[COMPLETE THE FOLLOWING]
(1) In the court decision excerpt on the SSS signing bonus, which department has the authority to act as counsel of the SSS under both RA 1161 and RA 8282?
(2) Continue the court decision excerpt on the SSS signing bonus from the point where it stops.

Clearly, this is irregular since under Sec. 4, par. 10, in relation to par. 7,[13] RA
1161 as amended by RA 8282 (The Social Security Act of 1997, which
was already effective[14] when the
instant petition was filed), it is the SSC as a collegiate body which has the
power to approve, confirm, pass upon or review the action of the SSS to sue in
court. Moreover, the appearance of the internal legal staff of the SSS as
counsel in the present proceedings is similarly questionable because under both
RA 1161 and RA 8282 it is the Department of Justice (DoJ) that
has the authority to act as counsel of the SSS.[15] It is well
settled that the legality of the representation of an unauthorized counsel may
be raised at any stage of the proceedings[16] and that
such illicit representation produces no legal effect.[17] Since
nothing in the case at bar shows that the approval or ratification of the SSC
has been undertaken in the manner prescribed by law and that the DoJ has not
delegated the authority to act as counsel and appear herein, the instant
petition must necessarily fail. These procedural deficiencies are serious
matters which this Court cannot take lightly and simply ignore since the SSS is
in reality confessing judgment to charge expenditure against the trust fund
under its custodianship.
In Premium
Marble Resources v. Court of Appeals[18] we held
that no person, not even its officers, could validly sue in behalf of a
corporation in the absence of any resolution from the governing body
authorizing the filing of such suit. Moreover, where the corporate officer’s
power as an agent of the corporation did not derive from such resolution, it
would nonetheless be necessary to show a clear source of authority from the
charter, the by-laws or the implied acts of the governing body.[19]
Unfortunately there is no palpable evidence in the records to show that the
officer-in-charge could all by himself order the filing of the instant petition
without the intervention of the SSC, nor that the legal staff of SSS could act
as its counsel and appear therein without the intervention of the DoJ. The
power of attorney supposedly authorizing this suit as well as the signature of
the legal counsel appearing on the signing page of the instant petition is
therefore ineffectual.
Indeed we find
no merit in the claim that the employees and officers of SSS are entitled to
the signing bonus provided for in the CNA. In the first place, the process of collective
negotiations in the public sector does not encompass terms and conditions of
employment requiring the appropriation of public funds -
Sec. 13. Terms and conditions of
employment or improvements thereof, except those that are fixed by law, may be
the subject of negotiations between duly recognized employees’ organizations
and appropriate government authorities.[20]
More particularly -
Sec. 3. Those that require
appropriation of funds, such as the following, are not negotiable: (a) Increase
in salary emoluments and other allowances not presently provided for by law;
(b) Facilities requiring capital outlays; (c) Car plan; (d) Provident fund; (e)

[DATA UNDER STUDY]
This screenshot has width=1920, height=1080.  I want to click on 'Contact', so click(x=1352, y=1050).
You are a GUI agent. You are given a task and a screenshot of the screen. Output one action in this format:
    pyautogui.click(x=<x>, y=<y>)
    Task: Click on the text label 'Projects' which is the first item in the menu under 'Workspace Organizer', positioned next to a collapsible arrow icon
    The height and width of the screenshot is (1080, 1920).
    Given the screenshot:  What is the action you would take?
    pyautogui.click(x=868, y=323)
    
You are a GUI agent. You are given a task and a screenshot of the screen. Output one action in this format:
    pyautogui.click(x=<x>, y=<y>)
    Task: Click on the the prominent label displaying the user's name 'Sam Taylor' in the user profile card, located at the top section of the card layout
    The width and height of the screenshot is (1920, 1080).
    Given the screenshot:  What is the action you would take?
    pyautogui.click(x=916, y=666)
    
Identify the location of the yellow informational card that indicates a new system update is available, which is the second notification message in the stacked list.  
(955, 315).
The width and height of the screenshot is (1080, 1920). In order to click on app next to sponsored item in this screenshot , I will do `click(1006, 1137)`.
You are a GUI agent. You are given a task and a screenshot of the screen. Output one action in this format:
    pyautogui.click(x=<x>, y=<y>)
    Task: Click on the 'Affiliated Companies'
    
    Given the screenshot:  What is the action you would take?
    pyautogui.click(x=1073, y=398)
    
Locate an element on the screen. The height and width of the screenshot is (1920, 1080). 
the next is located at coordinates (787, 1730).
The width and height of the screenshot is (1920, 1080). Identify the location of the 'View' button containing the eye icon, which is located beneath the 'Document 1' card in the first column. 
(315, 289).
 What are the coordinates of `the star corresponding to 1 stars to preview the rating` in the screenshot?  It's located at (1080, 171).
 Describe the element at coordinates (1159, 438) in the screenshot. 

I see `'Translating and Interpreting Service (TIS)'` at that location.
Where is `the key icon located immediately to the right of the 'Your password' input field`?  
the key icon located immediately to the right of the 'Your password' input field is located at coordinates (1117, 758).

[RESULTS FOR THE EXERCISE]
(1) The Department of Justice (DoJ).

(2)
Special hospitalization, medical and dental services; (f) Rice/sugar/other
subsidies; (g) Travel expenses; (h) Increase in retirement benefits.
Sec. 4. Matters that involve the
exercise of management prerogatives, such as the following, are likewise not
subject to negotiation: (a) Appointment; (b) Promotion; (c) Assignment/Detail;
(d) Reclassification/ upgrading of position; (e) Revision of compensation
structure; (f) Penalties imposed as a result of disciplinary actions; (g)
Selection of personnel to attend seminar, trainings, study grants; (h)
Distribution of work load; (I) External communication linkages.[21]
Petitioner
however argues that the charter of SSS authorizes the SSC to fix the
compensation of its employees and officers so that in reality the signing bonus
is merely the fruit of the exercise of such fundamental power. On this issue,
we have to explain the relevant amendments to the SSS charter in relation to
the passage of RA 6758 (1989) entitled “An Act Prescribing a Revised
Compensation and Position Classification in the Government and for other
Purposes.”
When the signing
bonus was bestowed upon each employee and officer of the SSS on 10 July 1996,
which was earlier approved by the SSC on 3 July 1996, the governing charter of
the SSS was RA 1161 as amended by Sec. 1, RA 2658, and Sec. 1, PD
735. Under this amended statute, the SSC was empowered to “appoint an
actuary, and such other personnel as may be deemed necessary” and to “fix their
compensation.”[22] The law
also provided that “the personnel of the SSS shall be selected only from civil
service eligibles and be subject to civil service rules and regulations.”[23]
On 9 August 1989
Congress passed RA 6758 which took effect on 1 July 1989.[24] Its goal
was to “provide equal pay for substantially equal work and to base differences
in pay upon substantive differences in duties and responsibilities, and
qualification requirements of the positions.”[25] Towards
this end, RA 6758 provided for the consolidation of allowances and
compensation in the prescribed standardized salary rates except certain
specified allowances[26] and such
other additional compensation as may be determined by the Department of Budget
and Management.[27] The law
also repealed “[a]ll laws, decrees, executive orders, corporate charters, and
other issuances or parts thereof, that exempt agencies from the coverage of the
System, or that authorize and fix position classification, salaries, pay rates
or allowances of specified positions, or groups of officials and employees or
of agencies, which are inconsistent with the System, including the proviso
under Section 2 and Section 16 of Presidential Decree No. 985.”[28]
Although it was
the clear policy intent of RA 6758 to standardize salary rates among
government personnel, the Legislature under Secs. 12[29] and 17[30] of the law
nonetheless saw the need for equity and justice in adopting the policy of
non-diminution of pay when it authorized incumbents as of 1 July 1989 to
receive salaries and/or allowances over and above those authorized by RA
6758. In Philippine Ports Authority v. Commission on Audit[31] we held
that no financial or non-financial incentive could be awarded to employees of
government owned and controlled corporations aside from benefits which were
being received by incumbent officials and employees as of 1 July 1989. This
Court also observed -
The consequential outcome, under
sections 12 and 17, is that if the incumbent resigns or is promoted to a higher
position, his successor is no longer entitled to his predecessor’s RATA
privilege x x x or to the transition allowance x x x x [A]fter July 1, 1989,
additional financial incentives such as RATA may no longer be given by GOCCs
with the exception of those which were authorized to be continued under Section
12 of RA 6758.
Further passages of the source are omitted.